Je distingue dans cet ouvrage deux grands axes. Le premier permet de suivre la carrière d’un rejeton de bonne famille, polytechnicien devenu officier d’une arme savante, le génie. Né sous le Consulat, entré dans l’armée sous Charles X, Adolphe Niel accède au maréchalat sous le Second Empire après avoir servi la Monarchie de Juillet et la IIe République. Cette riche et brillante carrière l’amène en Algérie, au large de la Finlande, en Crimée ou Italie. Notre homme se distingue à la fois comme officier du génie, technicien des fortifications, mais également comme chef tactique, notamment à Solférino à la tête d’un corps d’armée.
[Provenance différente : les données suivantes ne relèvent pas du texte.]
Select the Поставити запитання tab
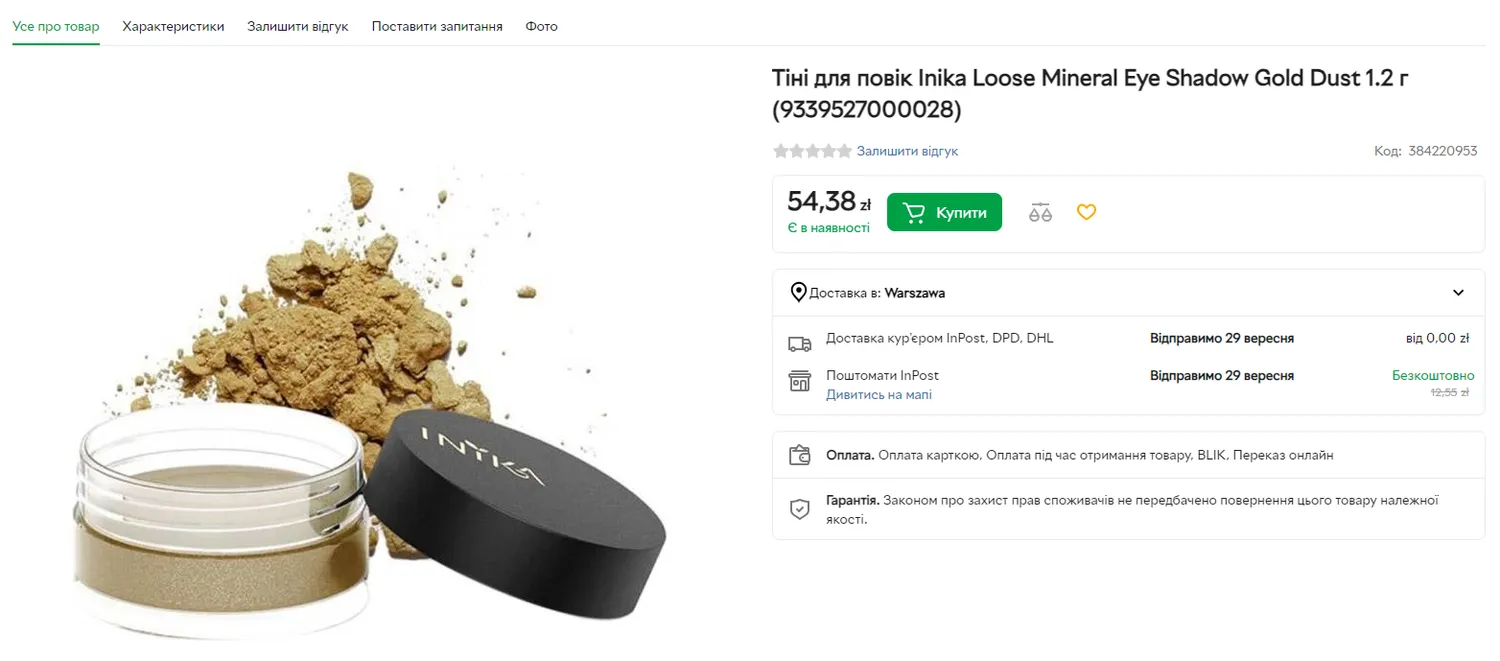This screenshot has width=1500, height=661. tap(437, 26)
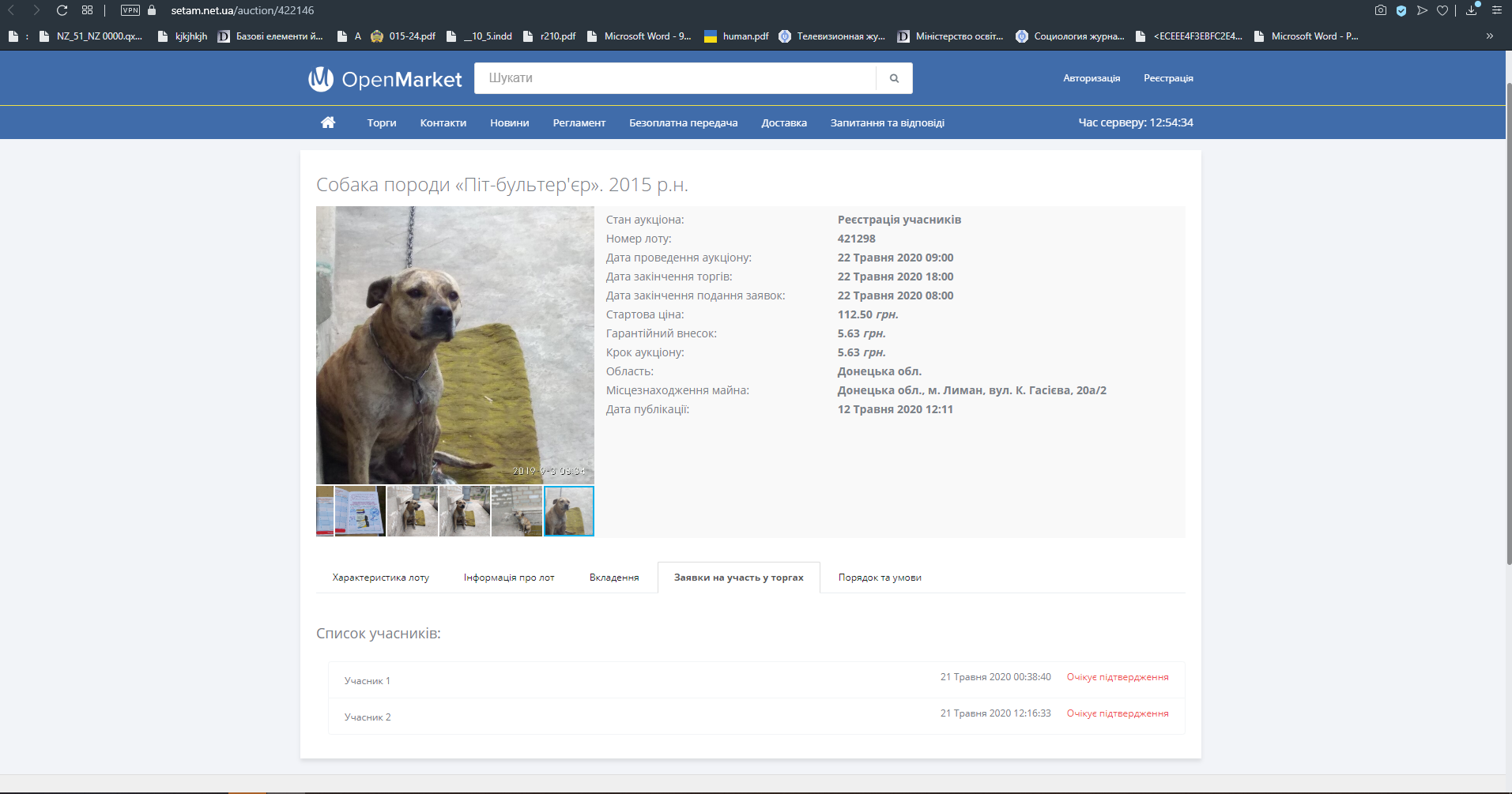Select the document photo thumbnail
This screenshot has width=1512, height=794.
pyautogui.click(x=360, y=511)
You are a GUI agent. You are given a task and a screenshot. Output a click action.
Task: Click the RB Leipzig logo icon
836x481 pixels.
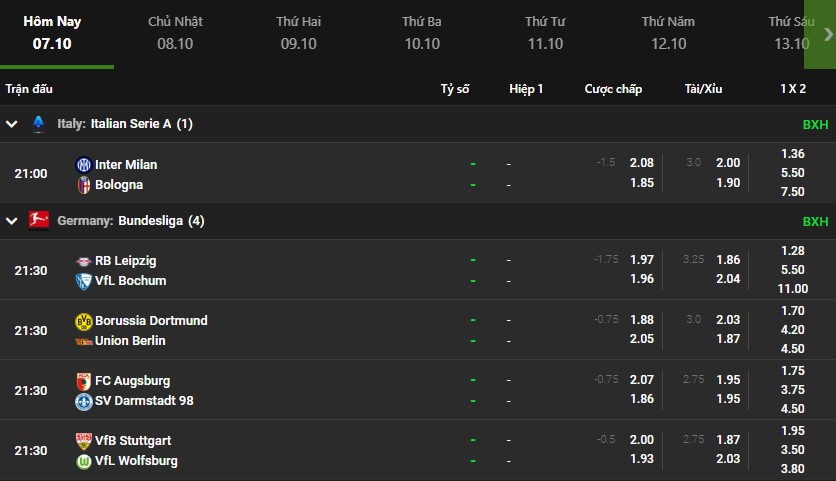tap(83, 261)
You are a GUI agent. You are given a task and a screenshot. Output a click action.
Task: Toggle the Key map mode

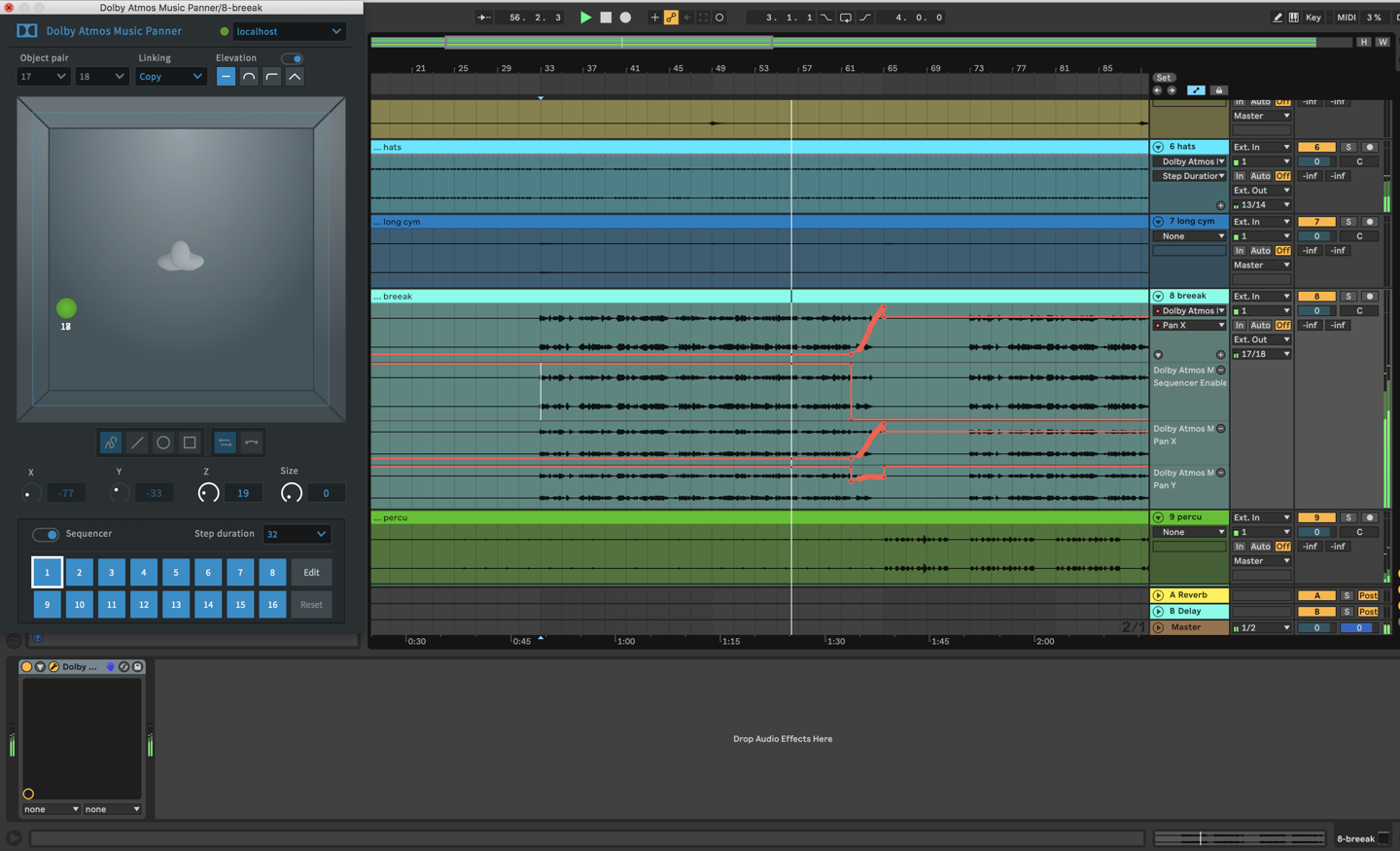[1312, 17]
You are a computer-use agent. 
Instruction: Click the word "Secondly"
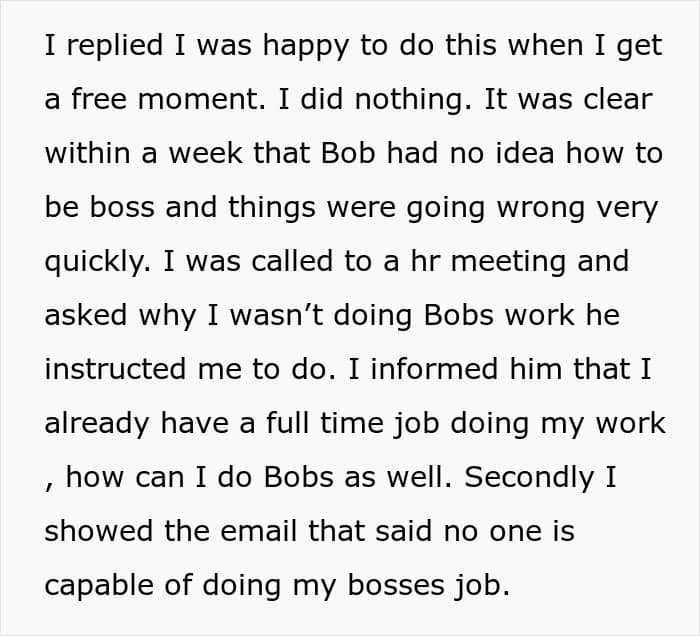click(x=529, y=478)
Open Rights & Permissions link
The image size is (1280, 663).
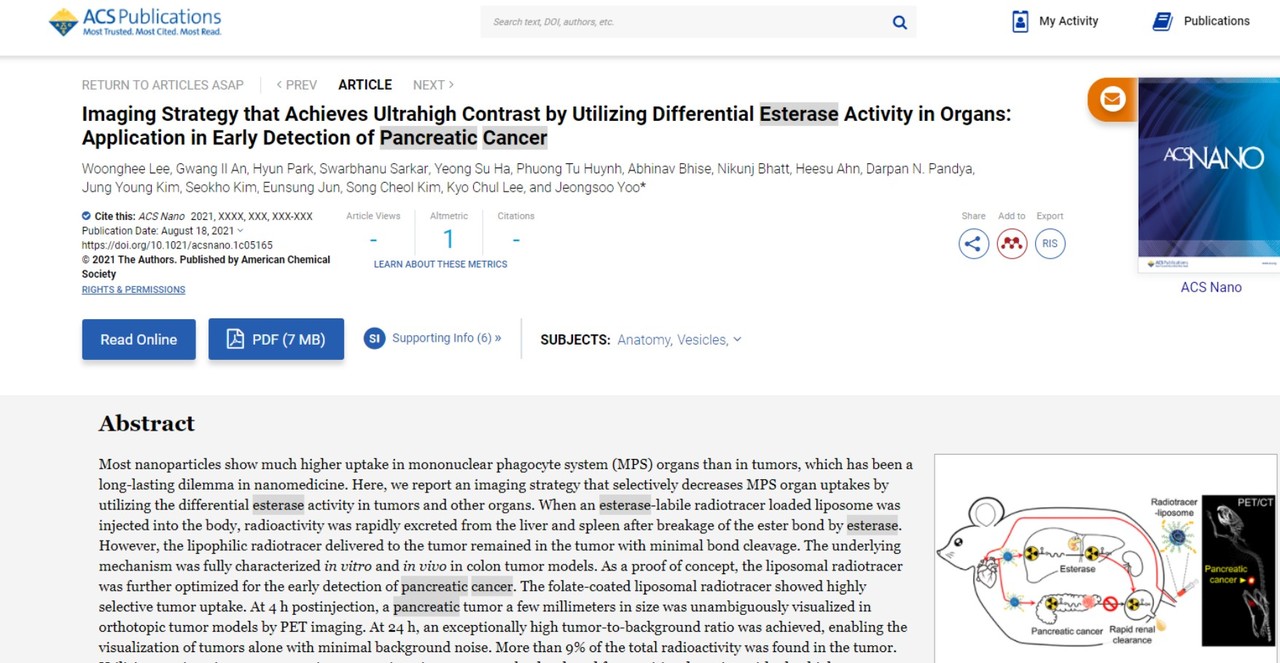tap(133, 290)
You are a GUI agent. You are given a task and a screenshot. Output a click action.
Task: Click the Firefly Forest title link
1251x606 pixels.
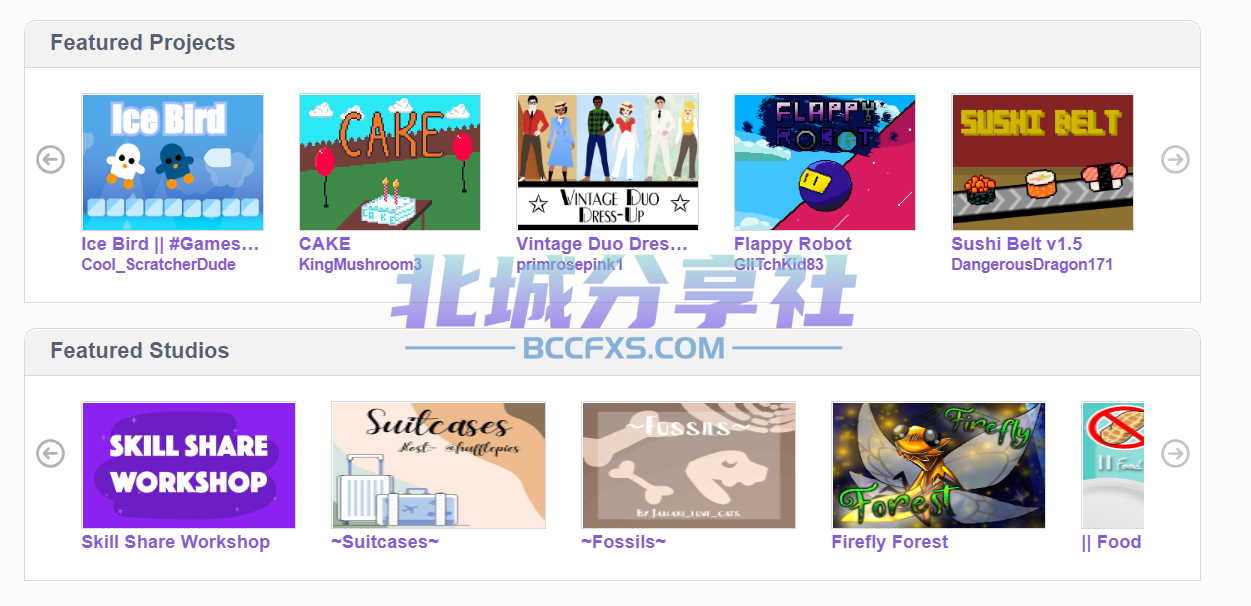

L’homme paraît remarquable et il est intéressant de voir la manière dont il semble irriguer la réflexion plus générale de Stéphane Faudais sur l’état d’officier. Suivre ainsi le parcours d’Adolphe Niel permet également de se plonger dans différentes facettes du métier d’officier dans l’armée française du XIXe siècle, à des fonctions et grades différents, en métropole ou à l’étranger. A travers la riche carrière d’Adolphe Niel, c’est également une histoire de l’armée française que nous laisse entrevoir Stéphane Faudais. 

 

L’autre grand axe consiste en une analyse de l’œuvre réformatrice d’Adolphe Niel, centrée sur la loi portant son nom. Appelé au ministère de la Guerre par Napoléon III, le maréchal est responsable de la mise en œuvre d’une réforme du système de recrutement, visant à rééquilibrer les effectifs avec ceux du potentiel adversaire prussien. Le livre prend ici un aspect plus technique, contre-coup des débats agités qui confrontent points de vue de l’empereur, des militaires ou des politiques. De manière plus générale, le passage de Niel au ministère de la Guerre est l’occasion d’un état des lieux de l’armée française à la veille de la défaite de 1870. Refus de l’innovation, sclérose du commandement, formation des officiers : malgré les proclamations de Niel (qui, dans sa position, ne peut en réalité dénigrer l’armée dont il provient), l’armée impériale n’est pas à la hauteur du choc futur. Confrontée à l’actualité, cette partie du livre prend un relief particulier. Il ne s’agit pas d’établir ici un strict parallèle entre les dernières années du Second Empire et la situation actuelle, mais de méditer la manière dont les chefs militaires et les décideurs politiques français ont réfléchi et oeuvré pour se préparer à un conflit imminent.

 

Ecrite dans un style clair et simple, cette biographie du maréchal Niel est donc l’opportunité d’aborder à la fois une carrière militaire mais également une œuvre réformatrice alors que la tempête menace. Las, la mort précoce de Niel (dans des conditions similaires à celle de Napoléon III : des suites d’une opération de la maladie de la pierre) stoppe net les chantiers lancés par le maréchal-ministre. Aurait-il pu inverser le cours des choses ? La réponse de Stéphane Faudais : a priori non.

 

Février 2020.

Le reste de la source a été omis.